**TASK BRIEF**. Every line below that carries the word "WordPress" needs to be copied.

**DATA TO EXAMINE**.
========================

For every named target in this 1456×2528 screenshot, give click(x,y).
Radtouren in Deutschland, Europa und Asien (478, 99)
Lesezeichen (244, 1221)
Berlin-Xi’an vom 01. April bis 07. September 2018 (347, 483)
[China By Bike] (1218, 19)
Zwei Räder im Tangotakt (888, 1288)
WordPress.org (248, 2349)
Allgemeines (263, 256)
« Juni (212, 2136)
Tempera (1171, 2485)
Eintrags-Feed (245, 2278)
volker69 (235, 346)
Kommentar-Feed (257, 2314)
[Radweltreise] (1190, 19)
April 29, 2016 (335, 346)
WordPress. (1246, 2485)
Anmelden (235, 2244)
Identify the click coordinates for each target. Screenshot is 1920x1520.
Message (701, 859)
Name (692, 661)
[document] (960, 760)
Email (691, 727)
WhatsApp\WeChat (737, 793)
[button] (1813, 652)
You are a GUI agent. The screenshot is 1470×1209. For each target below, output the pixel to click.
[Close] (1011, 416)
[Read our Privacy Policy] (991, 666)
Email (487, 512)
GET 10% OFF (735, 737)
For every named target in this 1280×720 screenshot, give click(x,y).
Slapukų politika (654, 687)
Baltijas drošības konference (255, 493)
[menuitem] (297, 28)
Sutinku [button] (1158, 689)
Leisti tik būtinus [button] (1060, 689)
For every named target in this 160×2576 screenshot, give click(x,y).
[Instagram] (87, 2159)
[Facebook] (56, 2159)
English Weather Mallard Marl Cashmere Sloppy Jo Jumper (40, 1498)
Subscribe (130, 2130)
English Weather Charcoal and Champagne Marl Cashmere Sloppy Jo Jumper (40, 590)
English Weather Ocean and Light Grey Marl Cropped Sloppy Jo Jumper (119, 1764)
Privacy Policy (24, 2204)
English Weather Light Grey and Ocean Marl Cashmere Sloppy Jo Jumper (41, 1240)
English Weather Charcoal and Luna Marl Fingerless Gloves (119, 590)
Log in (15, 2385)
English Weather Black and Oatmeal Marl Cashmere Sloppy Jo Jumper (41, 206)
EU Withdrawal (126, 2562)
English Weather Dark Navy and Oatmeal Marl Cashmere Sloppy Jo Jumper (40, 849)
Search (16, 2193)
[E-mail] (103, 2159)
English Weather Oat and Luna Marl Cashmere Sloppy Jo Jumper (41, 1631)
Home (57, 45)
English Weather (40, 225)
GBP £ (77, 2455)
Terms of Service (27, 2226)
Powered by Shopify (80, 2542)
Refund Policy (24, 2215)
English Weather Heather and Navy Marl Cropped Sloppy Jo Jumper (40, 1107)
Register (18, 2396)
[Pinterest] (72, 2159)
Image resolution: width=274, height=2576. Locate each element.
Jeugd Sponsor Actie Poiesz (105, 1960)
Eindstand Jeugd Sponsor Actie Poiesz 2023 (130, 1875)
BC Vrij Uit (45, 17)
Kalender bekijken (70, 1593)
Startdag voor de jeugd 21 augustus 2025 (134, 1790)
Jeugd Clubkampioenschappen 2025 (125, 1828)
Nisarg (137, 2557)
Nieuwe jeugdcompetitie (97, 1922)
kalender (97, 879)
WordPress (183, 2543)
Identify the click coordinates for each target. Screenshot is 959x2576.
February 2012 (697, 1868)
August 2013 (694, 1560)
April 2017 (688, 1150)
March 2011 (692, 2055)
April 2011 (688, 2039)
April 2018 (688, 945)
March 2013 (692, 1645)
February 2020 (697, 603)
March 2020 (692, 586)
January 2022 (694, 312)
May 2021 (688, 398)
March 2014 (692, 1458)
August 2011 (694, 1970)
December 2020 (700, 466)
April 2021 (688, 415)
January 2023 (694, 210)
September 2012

========================

**RESULT OF THIS TASK**.
WordPress.org (248, 2349)
WordPress. (1246, 2485)
WordPress (183, 2543)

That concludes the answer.